***** Excerpted passage *****

Wayne Wong

Personal information
- Born: October 17, 1950 (age 75) Vancouver, British Columbia

Sport
- Sport: Skiing

= Wayne Wong (skier) =

Canadian freestyle skier

Wayne Wong (born October 17, 1950) is a Canadian pioneer of freestyle skiing, and an inductee into both the Canadian Ski Hall of Fame and the U.S. Ski and Snowboard Hall of Fame.

Born in Vancouver, British Columbia, Wong was introduced to skiing in 1961, skiing on the weekends with his elementary friend. Curious, Wayne convinced his parents to enroll him in an eight-week ski program with the local parks and recreation department.

Wong is considered one of the most influential skiers of the 20th century, according to both SKI and Powder magazines. He is the inventor of the famous "Wong Banger" and starred in countless skiing movies. Wong is also the person credited with introducing future Tour de France champion Greg LeMond to the sport of cycling in 1975.

*****

-- Stated task --
Reproduce the passage on Wayne Wong, starting with "Canadian freestyle skier" and going on through "and recreation department.", but swap "eight-week" for "ten-week".

***** Raw data *****

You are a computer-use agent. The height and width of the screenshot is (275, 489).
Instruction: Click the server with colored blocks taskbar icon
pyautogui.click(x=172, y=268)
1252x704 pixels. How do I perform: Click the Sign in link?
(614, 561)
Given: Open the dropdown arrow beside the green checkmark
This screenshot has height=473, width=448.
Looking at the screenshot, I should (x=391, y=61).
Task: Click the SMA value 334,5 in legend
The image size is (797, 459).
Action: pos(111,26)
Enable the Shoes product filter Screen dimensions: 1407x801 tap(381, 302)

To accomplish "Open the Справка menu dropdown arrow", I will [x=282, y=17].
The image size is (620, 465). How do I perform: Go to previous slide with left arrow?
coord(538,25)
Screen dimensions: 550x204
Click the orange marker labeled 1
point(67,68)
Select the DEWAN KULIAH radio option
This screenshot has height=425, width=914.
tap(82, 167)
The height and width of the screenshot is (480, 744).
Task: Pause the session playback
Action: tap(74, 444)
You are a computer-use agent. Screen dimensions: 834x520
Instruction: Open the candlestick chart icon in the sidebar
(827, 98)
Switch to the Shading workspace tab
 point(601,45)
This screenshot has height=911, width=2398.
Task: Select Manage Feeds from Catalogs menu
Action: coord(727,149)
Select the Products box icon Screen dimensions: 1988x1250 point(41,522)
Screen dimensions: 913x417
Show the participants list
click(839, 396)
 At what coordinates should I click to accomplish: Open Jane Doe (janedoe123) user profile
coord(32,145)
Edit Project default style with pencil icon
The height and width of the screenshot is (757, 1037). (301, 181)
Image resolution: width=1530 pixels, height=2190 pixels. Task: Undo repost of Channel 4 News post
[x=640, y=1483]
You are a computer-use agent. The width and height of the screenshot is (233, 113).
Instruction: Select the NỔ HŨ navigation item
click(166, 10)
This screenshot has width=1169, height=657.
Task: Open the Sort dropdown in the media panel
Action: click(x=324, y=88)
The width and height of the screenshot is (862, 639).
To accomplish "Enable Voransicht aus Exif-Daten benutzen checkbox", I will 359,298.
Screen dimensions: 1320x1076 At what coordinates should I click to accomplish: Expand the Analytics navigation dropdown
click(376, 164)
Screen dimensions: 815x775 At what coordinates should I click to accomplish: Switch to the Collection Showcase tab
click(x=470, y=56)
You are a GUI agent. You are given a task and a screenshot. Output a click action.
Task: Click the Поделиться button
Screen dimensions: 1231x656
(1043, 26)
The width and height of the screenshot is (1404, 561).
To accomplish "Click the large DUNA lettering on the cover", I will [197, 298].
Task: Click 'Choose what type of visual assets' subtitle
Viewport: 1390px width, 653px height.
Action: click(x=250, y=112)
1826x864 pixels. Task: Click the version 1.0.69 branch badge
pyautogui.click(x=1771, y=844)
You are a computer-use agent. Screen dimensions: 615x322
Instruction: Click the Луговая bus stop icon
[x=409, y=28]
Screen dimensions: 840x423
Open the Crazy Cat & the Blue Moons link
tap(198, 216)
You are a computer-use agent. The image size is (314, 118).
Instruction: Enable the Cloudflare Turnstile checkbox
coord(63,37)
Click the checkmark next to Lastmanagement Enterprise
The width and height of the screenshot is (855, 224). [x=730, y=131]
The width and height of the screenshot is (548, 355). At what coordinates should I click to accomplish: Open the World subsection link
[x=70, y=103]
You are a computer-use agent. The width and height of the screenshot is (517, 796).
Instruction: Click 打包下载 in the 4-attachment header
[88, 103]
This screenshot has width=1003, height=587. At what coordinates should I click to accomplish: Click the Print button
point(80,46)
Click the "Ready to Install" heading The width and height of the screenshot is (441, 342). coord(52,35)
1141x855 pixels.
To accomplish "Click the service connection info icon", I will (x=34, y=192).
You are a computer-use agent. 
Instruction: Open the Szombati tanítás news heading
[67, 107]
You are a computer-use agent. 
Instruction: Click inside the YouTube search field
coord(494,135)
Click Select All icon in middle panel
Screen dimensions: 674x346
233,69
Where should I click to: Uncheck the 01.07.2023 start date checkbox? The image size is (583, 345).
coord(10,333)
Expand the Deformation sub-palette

*****

-- Exercise answer --
Canadian freestyle skier

Wayne Wong (born October 17, 1950) is a Canadian pioneer of freestyle skiing, and an inductee into both the Canadian Ski Hall of Fame and the U.S. Ski and Snowboard Hall of Fame.

Born in Vancouver, British Columbia, Wong was introduced to skiing in 1961, skiing on the weekends with his elementary friend. Curious, Wayne convinced his parents to enroll him in an ten-week ski program with the local parks and recreation department.